Meta Delays Avocado AI Model Launch Due to Poor Performance

Meta has delayed the launch of its Avocado AI model due to underperformance compared to competitors like Google's Gemini 3.0. According to insiders, Avocado outperformed Meta's previous AI model but struggled to compete with Gemini 3.0. The delay puts Meta's $135 billion AI bet under scrutiny.

META has quietly pushed back the launch of its next-generation AI model, Avocado, from its initially planned debut this month to at least May, according to a report published on ZeroHedge News . The decision comes after internal tests showed that Avocado underperformed on key benchmarks for reasoning, coding, and writing in comparison to its rivals. According to some of the sources, Avocado trailed behind Google's Gemini 3.0, though it performed better than Meta's own prior efforts.

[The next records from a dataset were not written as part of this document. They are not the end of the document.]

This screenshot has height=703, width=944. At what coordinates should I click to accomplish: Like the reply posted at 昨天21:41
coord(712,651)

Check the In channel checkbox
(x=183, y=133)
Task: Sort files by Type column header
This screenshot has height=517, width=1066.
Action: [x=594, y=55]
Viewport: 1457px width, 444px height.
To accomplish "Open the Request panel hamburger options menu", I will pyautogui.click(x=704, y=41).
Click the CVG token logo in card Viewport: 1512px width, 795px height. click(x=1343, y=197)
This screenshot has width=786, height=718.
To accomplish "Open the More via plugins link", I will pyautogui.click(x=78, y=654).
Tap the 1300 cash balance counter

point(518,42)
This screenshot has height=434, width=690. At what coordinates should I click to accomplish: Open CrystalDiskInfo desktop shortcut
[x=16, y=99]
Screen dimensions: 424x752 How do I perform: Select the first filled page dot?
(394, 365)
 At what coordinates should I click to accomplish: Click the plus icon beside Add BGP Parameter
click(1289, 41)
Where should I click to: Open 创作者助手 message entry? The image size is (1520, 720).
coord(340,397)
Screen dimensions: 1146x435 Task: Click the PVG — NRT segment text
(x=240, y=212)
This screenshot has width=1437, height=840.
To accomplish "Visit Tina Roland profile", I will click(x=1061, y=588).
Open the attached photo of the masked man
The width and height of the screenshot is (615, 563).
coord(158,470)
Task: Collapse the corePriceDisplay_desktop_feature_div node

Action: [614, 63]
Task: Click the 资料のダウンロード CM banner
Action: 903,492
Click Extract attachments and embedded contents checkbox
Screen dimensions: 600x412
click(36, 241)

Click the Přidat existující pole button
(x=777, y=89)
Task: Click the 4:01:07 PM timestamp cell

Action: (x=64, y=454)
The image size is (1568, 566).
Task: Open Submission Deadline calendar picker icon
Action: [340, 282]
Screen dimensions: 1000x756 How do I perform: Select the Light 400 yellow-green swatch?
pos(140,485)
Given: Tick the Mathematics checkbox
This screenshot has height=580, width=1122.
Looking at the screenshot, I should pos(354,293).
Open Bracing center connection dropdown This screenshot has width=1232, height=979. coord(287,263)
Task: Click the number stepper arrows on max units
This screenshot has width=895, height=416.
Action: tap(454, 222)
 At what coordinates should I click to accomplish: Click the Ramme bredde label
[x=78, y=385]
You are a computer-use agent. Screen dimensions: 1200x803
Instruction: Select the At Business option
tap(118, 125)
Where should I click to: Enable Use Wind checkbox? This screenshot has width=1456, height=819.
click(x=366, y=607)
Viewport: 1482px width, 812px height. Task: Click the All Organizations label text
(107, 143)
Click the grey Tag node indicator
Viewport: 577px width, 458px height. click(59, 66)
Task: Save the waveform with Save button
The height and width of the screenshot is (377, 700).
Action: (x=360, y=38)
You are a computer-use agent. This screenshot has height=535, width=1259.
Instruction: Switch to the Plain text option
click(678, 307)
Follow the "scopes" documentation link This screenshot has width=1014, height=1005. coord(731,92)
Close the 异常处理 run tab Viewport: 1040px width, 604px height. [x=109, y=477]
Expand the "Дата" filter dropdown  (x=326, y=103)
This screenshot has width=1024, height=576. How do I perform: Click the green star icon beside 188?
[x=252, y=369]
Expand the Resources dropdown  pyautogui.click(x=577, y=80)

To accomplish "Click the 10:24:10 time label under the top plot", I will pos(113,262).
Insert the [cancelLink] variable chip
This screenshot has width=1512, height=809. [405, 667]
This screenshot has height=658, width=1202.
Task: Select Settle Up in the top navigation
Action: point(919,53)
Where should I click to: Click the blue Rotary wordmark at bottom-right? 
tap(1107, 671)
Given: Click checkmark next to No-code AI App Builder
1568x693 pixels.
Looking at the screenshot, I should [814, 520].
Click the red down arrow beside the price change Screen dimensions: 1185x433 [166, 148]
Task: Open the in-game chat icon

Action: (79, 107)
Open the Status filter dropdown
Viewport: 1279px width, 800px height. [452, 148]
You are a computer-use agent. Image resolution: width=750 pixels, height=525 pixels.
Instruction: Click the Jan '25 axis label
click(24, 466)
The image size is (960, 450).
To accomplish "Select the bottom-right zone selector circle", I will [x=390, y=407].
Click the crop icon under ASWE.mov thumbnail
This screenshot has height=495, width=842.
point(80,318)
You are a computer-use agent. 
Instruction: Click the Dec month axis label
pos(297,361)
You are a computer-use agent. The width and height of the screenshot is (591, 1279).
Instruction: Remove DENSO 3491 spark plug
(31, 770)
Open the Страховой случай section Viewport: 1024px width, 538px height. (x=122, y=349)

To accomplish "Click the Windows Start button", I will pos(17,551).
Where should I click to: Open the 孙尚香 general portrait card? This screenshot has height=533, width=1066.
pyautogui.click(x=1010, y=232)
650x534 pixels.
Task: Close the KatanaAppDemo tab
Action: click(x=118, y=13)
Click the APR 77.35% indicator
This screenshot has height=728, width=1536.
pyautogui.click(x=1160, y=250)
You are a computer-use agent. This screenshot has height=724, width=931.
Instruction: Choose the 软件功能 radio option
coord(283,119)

While the news was reported by multiple outlets, including The New York Times and Barron's , the primary details of the report are attributed to ZeroHedge News . The delay raises concerns about Meta's ability to compete at the frontier of AI development against OpenAI, Google, and Anthropic.

The setback puts Meta's massive AI investment — with capital spending plans of $115 billion to $135 billion for 2026 — under increased scrutiny. In a surprising development, the company's leadership reportedly discussed temporarily licensing Google's Gemini technology to power certain Meta products while Avocado is brought up to competitive standards. For META investors, the delay raises questions about whether Meta can close the gap with frontier AI leaders or whether its open-source AI strategy needs a fundamental rethink.